List<MLData> samples = new ArrayList<MLData>() ;
The random colors are generated and have random numbers for the RGB components.
for ( int i =0; i <15; i++) {
MLData data = new BasicMLData (3) ;
data.setData (0 , RangeRandomizer.randomize ( -1 ,1) ) ;
data.setData (1 , RangeRandomizer.randomize ( -1 ,1) ) ;
data.setData (2 , RangeRandomizer.randomize ( -1 ,1) ) ;
samples.add( data ) ;
The following line sets the parameters for the automatic decay of the learning rate and the radius.
this.train.setAutoDecay (1000 , 0.8 , 0.003 , 30 , 5) ;
We must provide the anticipated number of iterations. For this example, the quantity is 1,000. For SOM neural networks, it is necessary to know the number of iterations up front. This is different than propagation training that trained for either a specific amount of time or until below a specific error rate. 

The parameters 0.8 and 0.003 are the beginning and ending learning rates. The error rate will be uniformly decreased from 0.8 to 0.003 over each iteration. It should reach close to 0.003 by the last iteration. 

Likewise, the parameters 30 and 5 represent the beginning and ending radius. The radius will start at 30 and should be near 5 by the final iteration. If more than the planned 1,000 iterations are performed, the radius and learning rate will not fall below their minimums.

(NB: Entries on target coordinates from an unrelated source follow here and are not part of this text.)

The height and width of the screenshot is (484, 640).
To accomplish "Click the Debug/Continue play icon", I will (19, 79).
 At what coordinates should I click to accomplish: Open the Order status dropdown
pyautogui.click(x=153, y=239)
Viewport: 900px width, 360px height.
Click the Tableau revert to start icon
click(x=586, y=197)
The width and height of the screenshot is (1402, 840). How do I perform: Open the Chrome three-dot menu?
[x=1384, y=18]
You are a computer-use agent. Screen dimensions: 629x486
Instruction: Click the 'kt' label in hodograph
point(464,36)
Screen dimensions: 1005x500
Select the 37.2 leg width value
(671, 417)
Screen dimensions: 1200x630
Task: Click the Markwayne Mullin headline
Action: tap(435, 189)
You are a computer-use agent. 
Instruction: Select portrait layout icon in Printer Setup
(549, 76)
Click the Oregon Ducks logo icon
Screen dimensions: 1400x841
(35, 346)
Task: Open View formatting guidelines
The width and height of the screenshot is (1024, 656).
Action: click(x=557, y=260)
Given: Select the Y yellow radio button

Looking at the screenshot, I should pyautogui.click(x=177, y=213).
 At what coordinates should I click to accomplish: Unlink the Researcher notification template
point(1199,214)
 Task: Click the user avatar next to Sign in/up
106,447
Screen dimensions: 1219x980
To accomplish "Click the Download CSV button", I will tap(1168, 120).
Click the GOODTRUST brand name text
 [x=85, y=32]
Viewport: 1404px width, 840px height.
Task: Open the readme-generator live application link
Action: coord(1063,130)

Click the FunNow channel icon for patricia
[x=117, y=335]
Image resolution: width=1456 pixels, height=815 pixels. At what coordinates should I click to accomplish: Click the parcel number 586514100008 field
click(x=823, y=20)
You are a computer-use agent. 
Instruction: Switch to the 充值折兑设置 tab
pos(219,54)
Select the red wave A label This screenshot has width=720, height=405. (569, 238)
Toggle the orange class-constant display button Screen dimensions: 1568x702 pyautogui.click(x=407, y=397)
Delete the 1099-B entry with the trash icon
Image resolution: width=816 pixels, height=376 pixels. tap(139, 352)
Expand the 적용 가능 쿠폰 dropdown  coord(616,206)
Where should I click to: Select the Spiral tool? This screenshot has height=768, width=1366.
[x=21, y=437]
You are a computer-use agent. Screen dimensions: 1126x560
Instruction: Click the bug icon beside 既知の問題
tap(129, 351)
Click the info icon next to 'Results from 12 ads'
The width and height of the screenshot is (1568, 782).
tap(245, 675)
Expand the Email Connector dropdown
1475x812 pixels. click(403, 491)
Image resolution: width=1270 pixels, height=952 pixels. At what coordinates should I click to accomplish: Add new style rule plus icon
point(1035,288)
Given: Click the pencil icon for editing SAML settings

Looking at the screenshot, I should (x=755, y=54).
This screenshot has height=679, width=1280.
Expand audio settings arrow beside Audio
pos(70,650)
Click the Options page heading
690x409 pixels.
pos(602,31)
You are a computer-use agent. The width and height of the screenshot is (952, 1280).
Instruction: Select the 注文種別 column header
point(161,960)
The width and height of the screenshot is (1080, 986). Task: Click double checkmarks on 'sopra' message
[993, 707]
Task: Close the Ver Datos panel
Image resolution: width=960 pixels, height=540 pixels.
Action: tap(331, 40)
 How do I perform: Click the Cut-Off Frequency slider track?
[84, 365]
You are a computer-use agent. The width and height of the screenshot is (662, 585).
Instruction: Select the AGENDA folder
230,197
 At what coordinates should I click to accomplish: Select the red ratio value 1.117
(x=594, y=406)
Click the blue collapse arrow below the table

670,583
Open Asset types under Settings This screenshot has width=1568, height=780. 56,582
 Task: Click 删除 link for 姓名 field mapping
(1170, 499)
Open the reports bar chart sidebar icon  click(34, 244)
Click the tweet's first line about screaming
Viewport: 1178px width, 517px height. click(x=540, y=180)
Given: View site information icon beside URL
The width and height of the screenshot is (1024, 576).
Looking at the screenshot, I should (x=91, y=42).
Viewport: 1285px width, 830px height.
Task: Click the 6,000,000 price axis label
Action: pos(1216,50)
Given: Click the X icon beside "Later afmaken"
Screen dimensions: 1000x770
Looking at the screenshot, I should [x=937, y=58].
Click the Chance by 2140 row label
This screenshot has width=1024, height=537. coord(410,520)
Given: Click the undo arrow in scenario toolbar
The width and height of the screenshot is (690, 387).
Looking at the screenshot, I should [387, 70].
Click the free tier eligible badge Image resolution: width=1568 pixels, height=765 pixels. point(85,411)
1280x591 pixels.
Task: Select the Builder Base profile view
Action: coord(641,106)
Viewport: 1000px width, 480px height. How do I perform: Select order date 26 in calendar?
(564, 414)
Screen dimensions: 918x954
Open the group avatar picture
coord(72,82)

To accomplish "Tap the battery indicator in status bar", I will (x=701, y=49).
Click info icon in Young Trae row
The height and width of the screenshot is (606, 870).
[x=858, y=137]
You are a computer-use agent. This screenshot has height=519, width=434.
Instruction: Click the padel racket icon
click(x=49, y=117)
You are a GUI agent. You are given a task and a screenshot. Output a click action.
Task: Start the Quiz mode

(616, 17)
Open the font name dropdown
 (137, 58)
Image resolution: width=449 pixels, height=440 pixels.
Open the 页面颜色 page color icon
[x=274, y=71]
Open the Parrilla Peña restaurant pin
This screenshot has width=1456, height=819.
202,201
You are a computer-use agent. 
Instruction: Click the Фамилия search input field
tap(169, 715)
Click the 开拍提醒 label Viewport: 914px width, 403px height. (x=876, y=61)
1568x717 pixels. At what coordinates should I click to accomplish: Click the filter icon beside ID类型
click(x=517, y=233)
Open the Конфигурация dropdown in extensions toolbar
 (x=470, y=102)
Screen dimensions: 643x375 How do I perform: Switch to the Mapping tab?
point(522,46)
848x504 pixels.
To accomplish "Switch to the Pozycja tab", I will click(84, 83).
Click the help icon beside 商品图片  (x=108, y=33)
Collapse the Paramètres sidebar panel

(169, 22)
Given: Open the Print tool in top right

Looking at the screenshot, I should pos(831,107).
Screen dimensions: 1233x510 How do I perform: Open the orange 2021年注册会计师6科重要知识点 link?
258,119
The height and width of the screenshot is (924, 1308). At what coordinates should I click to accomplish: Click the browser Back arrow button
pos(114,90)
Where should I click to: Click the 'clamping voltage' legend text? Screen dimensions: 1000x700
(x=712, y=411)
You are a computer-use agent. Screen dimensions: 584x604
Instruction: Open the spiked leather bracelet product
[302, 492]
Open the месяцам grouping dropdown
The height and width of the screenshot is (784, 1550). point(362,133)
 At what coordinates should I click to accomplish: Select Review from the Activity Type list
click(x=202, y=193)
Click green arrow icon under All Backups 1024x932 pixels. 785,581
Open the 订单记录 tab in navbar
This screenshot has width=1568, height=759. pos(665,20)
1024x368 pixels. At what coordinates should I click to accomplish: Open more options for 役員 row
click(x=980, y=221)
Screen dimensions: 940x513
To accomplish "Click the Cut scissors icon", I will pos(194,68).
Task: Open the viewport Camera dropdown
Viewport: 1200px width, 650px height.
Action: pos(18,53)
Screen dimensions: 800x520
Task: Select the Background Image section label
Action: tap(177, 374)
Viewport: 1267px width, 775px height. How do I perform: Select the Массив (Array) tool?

for ( int i =0; i <1000; i++) {
For each competitive learning iteration, there are two choices. First, you can choose to simply provide an MLDataSet that contains the training data and call the iteration method CompetitiveTraining. Next we choose a random color index and obtain that color.

int idx = ( int ) (Math.random ( ) ? samples.s i z e ( ) ) ;
MLData c = samples.get ( idx ) ;
The trainPattern method will train the neural network for this random color pattern. The BMU will be located and updated as described earlier in this chapter.

this.train.trainPattern ( c ) ;
Alternatively, the colors could have been loaded into an MLDataSet object and the iteration method could have been used. However, training the patterns one at a time and using a random pattern looks better when displayed on the screen. Next, call the autoDecay method to decrease the learning rate and radius according to the parameters previously specified.

this.train.autoDecay ( ) ;
The screen is repainted.
this.map.repaint ( ) ;
Finally, we display information about the current iteration.
System.out.println ( ”Iteration” + i + ” , ”
+ this.train.toString() ) ;
This process continues for 1,000 iterations. By the final iteration, the colors will be grouped.